■ **WHAT YOU HAVE TO DO**
Below are the records; copy each line in which "item" can be found.

■ **DATA SHOWN**
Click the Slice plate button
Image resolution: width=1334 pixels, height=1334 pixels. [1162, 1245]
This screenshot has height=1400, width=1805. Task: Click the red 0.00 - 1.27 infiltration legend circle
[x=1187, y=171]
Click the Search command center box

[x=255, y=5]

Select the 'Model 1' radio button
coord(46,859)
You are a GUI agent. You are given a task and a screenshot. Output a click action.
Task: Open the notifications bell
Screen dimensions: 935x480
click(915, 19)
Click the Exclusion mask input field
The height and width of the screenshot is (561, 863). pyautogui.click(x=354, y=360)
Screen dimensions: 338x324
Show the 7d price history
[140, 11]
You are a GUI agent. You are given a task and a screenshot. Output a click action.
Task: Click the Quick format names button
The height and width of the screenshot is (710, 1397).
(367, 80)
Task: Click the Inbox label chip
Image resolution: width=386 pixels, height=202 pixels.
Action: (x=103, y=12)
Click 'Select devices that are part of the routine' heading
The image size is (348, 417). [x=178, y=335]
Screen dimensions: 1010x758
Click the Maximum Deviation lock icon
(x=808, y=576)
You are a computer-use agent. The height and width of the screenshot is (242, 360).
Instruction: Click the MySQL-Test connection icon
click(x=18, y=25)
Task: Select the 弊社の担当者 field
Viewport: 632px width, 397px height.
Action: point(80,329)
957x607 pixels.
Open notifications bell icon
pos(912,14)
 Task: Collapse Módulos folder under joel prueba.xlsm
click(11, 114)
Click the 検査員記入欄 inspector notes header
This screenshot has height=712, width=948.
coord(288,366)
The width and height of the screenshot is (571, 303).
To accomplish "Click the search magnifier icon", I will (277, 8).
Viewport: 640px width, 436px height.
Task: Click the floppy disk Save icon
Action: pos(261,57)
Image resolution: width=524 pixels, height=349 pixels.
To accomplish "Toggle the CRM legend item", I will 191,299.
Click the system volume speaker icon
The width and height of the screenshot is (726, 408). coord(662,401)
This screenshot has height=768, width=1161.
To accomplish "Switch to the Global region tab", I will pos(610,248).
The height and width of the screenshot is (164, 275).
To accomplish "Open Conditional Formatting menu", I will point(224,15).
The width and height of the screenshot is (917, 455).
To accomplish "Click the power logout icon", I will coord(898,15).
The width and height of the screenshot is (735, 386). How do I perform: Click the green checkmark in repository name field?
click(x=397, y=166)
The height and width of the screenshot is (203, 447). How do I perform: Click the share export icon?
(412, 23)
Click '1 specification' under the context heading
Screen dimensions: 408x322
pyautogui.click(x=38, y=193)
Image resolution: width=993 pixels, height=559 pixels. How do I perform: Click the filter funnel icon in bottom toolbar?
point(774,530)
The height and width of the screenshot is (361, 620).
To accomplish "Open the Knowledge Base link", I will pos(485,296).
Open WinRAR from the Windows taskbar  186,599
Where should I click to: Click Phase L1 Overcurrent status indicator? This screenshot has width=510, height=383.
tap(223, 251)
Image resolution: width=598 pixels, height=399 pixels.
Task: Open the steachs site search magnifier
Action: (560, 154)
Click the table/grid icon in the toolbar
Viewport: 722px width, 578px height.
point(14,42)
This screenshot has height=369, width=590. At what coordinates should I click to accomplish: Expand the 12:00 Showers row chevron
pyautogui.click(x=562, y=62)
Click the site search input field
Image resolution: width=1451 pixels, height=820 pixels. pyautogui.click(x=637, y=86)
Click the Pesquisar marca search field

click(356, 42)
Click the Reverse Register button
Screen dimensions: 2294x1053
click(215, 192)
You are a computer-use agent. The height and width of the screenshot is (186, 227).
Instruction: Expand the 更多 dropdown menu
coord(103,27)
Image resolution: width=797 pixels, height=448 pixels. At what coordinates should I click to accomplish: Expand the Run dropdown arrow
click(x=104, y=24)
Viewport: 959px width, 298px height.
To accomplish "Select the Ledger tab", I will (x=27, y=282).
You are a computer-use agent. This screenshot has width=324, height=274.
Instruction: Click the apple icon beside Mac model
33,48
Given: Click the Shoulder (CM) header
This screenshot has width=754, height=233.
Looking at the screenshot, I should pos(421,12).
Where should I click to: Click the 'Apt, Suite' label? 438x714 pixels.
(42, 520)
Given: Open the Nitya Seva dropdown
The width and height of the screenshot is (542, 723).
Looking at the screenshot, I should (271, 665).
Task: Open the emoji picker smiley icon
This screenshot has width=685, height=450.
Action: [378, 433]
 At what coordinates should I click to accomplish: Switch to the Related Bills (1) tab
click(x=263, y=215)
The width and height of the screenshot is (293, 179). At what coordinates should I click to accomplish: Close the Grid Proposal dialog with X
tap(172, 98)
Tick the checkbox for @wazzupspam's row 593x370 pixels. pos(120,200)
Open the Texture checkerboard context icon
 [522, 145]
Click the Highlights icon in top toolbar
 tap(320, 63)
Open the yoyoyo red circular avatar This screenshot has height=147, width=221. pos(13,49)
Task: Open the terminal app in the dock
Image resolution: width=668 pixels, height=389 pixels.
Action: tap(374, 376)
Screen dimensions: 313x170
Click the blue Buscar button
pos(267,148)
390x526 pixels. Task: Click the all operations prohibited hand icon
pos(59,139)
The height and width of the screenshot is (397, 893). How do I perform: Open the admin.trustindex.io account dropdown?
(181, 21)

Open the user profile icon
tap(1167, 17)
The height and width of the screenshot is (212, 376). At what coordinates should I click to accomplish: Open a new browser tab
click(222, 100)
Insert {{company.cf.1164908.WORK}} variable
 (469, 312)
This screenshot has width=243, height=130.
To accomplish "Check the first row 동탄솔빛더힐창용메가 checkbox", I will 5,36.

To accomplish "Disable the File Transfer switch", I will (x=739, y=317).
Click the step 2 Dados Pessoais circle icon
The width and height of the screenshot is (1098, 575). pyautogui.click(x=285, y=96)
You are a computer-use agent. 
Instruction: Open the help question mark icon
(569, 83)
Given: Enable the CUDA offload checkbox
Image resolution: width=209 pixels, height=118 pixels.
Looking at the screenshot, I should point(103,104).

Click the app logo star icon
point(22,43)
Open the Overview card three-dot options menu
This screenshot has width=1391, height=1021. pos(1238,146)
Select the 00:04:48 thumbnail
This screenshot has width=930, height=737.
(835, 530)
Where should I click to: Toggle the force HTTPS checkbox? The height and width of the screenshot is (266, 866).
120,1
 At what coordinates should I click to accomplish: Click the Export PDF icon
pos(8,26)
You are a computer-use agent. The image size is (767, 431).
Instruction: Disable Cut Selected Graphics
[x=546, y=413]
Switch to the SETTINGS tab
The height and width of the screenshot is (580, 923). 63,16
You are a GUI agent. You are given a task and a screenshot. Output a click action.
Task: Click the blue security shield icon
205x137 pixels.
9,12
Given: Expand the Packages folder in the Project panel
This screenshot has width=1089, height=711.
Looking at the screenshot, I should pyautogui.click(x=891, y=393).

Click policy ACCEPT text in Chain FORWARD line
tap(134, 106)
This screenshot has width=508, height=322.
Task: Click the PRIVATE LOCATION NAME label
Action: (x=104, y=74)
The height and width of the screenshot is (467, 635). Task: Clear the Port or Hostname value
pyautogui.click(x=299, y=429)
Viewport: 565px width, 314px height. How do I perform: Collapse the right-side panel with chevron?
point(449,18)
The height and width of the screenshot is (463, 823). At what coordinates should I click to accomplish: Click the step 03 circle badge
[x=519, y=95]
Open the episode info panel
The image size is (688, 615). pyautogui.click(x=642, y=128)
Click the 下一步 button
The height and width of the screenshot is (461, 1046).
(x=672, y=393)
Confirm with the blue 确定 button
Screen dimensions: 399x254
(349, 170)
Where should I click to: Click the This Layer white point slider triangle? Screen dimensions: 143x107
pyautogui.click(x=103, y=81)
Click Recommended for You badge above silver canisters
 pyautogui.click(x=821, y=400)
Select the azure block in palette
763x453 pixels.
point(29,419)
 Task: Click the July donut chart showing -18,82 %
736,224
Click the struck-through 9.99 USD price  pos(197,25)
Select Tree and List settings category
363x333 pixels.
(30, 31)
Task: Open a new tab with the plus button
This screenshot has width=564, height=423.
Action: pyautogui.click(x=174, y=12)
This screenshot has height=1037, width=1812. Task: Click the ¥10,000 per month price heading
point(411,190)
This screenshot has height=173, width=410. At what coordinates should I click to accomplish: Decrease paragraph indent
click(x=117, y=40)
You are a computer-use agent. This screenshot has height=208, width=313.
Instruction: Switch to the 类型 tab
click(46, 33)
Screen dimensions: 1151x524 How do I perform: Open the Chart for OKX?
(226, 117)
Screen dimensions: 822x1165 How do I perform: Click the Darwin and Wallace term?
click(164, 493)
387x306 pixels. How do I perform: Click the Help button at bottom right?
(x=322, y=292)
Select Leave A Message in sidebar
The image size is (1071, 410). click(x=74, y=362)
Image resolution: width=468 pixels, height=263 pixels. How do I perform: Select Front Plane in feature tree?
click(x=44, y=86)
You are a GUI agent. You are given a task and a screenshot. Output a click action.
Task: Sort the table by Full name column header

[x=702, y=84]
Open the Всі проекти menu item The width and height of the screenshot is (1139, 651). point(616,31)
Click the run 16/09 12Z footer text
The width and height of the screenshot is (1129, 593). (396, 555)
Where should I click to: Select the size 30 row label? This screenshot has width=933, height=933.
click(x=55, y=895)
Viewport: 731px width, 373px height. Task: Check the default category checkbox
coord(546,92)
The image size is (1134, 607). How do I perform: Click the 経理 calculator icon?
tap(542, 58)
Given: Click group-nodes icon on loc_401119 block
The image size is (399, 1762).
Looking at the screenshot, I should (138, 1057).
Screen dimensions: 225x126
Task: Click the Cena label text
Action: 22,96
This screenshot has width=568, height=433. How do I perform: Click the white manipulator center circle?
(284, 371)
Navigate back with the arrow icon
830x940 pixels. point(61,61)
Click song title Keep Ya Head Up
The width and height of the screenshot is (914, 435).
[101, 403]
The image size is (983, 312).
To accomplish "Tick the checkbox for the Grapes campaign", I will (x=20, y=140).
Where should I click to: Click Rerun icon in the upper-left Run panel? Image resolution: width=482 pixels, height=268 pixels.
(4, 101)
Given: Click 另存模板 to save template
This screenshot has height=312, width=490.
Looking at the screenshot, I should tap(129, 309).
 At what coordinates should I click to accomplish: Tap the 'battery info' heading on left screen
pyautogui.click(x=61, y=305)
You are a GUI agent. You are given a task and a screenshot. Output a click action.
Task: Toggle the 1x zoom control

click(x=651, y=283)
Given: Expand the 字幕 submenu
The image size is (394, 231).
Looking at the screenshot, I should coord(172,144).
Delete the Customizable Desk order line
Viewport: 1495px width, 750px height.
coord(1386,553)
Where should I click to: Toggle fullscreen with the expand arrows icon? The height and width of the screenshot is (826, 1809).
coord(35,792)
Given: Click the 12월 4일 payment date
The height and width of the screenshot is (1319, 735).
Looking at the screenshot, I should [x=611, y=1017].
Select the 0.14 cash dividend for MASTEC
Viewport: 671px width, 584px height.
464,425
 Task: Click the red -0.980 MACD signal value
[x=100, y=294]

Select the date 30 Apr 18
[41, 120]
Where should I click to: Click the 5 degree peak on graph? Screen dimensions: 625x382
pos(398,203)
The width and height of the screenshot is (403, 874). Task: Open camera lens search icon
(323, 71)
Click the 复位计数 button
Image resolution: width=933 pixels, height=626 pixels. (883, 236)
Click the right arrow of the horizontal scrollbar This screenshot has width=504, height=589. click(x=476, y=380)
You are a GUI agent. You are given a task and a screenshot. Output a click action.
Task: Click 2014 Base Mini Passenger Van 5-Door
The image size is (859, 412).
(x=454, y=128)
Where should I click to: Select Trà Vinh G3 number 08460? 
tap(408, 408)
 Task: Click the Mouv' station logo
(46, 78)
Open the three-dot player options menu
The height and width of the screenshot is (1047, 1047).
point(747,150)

■ **EXERCISE SOLUTION**
To accomplish "Toggle the CRM legend item", I will 191,299.
Open the Всі проекти menu item The width and height of the screenshot is (1139, 651). point(616,31)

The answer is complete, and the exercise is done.